De acordo com a gestão tradicional, o limite superior de pessoas que um líder consegue gerir eficazmente vai de 3 a 8; se forem mais, é mais fácil perder o controlo. Mas Huang Renxun conseguiu, graças a esta planificação extrema e altamente achatada, chegar ao top 3 do mundo em valor de mercado.
Quando Musk assumiu o Twitter em 2022, reduziu em poucas semanas cerca de 7.500 funcionários para perto de 1.500. A maioria do exterior previa que a plataforma iria colapsar; no entanto, o Twitter (agora X) não só sobreviveu como a iteração do produto continuou.
Estes dois casos revelam uma dúvida não dita nas empresas modernas: os gestores intermédios numa estrutura em pirâmide, afinal, que papel estão a desempenhar?

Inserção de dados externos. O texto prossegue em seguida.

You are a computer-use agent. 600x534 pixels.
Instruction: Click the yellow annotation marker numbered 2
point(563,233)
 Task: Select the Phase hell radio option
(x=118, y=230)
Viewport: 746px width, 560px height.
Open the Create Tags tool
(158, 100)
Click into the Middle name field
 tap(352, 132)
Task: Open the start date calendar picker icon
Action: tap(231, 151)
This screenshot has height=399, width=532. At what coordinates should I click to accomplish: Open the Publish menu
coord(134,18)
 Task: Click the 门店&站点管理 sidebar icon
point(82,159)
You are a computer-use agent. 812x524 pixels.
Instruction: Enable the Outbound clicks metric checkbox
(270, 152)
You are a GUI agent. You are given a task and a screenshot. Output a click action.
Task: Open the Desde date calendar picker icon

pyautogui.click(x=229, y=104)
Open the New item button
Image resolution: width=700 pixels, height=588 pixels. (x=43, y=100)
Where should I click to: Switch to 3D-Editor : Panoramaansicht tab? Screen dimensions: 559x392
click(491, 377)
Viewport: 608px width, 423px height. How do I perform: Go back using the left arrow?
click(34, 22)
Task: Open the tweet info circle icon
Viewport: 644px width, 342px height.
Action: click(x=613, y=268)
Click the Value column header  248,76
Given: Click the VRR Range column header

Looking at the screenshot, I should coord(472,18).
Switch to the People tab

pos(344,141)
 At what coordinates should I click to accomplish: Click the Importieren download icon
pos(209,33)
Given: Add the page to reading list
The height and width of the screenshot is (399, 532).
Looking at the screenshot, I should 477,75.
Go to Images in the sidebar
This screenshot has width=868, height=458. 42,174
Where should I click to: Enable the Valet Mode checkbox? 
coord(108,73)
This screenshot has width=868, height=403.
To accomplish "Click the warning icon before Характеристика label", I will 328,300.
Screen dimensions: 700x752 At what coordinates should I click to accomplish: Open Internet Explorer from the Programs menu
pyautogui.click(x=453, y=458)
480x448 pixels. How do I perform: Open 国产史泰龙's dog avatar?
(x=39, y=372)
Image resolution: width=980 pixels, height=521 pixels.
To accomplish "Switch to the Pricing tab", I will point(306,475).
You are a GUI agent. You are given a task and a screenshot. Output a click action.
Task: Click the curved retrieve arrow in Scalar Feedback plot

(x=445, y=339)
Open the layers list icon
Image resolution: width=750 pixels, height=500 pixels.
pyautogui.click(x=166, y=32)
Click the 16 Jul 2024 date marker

Gestão intermédia: ponto de retransmissão de informação
A verdade pode ser um pouco dura: mantivemos um sistema de gestão hierárquico de mais de dois mil anos, que nunca foi a solução óptima para a evolução de uma organização; é apenas uma medida desesperada, condicionada por limitações fisiológicas humanas.
Quer se trate do sistema de condados do período Qin, da estrutura aninhada de comando do exército romano, ou mesmo do estabelecimento específico de um cargo de oficial de estado-maior quando o exército prussiano foi reconstruído no século XVIII, na essência, toda a concepção hierárquica de organizações de grande escala ao longo da história humana resolve o mesmo problema: como a informação flui com precisão dentro de grandes grupos de pessoas.
A função central de um gestor intermédio resume-se a uma coisa: traduzir as decisões de cima em instruções executáveis para baixo, e agregar as situações de baixo em informação que de cima se consiga compreender. Eles não são ferramentas de poder; são protocolos de informação.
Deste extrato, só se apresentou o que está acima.